Top of SOURCE RECORDS

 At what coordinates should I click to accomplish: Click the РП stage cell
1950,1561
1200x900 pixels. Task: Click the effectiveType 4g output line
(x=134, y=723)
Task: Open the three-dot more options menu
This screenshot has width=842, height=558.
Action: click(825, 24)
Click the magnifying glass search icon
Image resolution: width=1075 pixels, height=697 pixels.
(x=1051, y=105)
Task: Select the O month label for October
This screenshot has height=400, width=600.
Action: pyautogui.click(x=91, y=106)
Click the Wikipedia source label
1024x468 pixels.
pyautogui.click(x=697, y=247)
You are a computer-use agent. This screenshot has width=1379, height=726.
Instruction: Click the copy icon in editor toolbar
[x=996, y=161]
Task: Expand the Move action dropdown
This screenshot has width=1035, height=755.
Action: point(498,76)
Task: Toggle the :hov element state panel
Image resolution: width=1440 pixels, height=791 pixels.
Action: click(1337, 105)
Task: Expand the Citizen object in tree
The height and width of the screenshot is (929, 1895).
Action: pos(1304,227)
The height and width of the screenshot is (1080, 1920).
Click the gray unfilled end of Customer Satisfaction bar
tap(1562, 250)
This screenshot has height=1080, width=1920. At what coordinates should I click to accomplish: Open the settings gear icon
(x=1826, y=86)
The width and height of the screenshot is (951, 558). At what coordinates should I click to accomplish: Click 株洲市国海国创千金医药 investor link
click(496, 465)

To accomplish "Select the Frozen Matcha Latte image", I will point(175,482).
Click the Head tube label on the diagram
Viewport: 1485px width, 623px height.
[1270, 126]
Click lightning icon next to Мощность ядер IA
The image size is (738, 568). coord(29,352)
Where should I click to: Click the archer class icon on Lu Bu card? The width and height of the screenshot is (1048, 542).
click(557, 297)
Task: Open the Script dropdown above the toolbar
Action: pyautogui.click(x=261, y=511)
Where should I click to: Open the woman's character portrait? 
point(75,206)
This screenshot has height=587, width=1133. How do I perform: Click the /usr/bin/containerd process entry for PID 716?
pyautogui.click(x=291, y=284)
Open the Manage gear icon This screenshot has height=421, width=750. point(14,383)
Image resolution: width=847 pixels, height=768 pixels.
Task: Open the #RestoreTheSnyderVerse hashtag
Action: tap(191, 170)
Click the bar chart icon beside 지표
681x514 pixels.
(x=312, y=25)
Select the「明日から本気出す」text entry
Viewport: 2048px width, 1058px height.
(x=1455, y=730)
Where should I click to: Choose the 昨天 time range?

Bottom of SOURCE RECORDS

» **TASK DESCRIPTION**: Please give the number of lines above containing "label" and nothing else.

» **THE ANSWER**: 3